WORK TO BE COMPLETED: Copy every one of the records below line for line, changing nothing.

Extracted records
================================

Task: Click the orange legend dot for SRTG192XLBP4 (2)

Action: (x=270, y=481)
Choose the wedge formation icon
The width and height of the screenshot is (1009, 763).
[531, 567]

================================

FULL RESPONSE:
Task: Click the orange legend dot for SRTG192XLBP4 (2)

Action: (x=270, y=481)
Choose the wedge formation icon
The width and height of the screenshot is (1009, 763).
[531, 567]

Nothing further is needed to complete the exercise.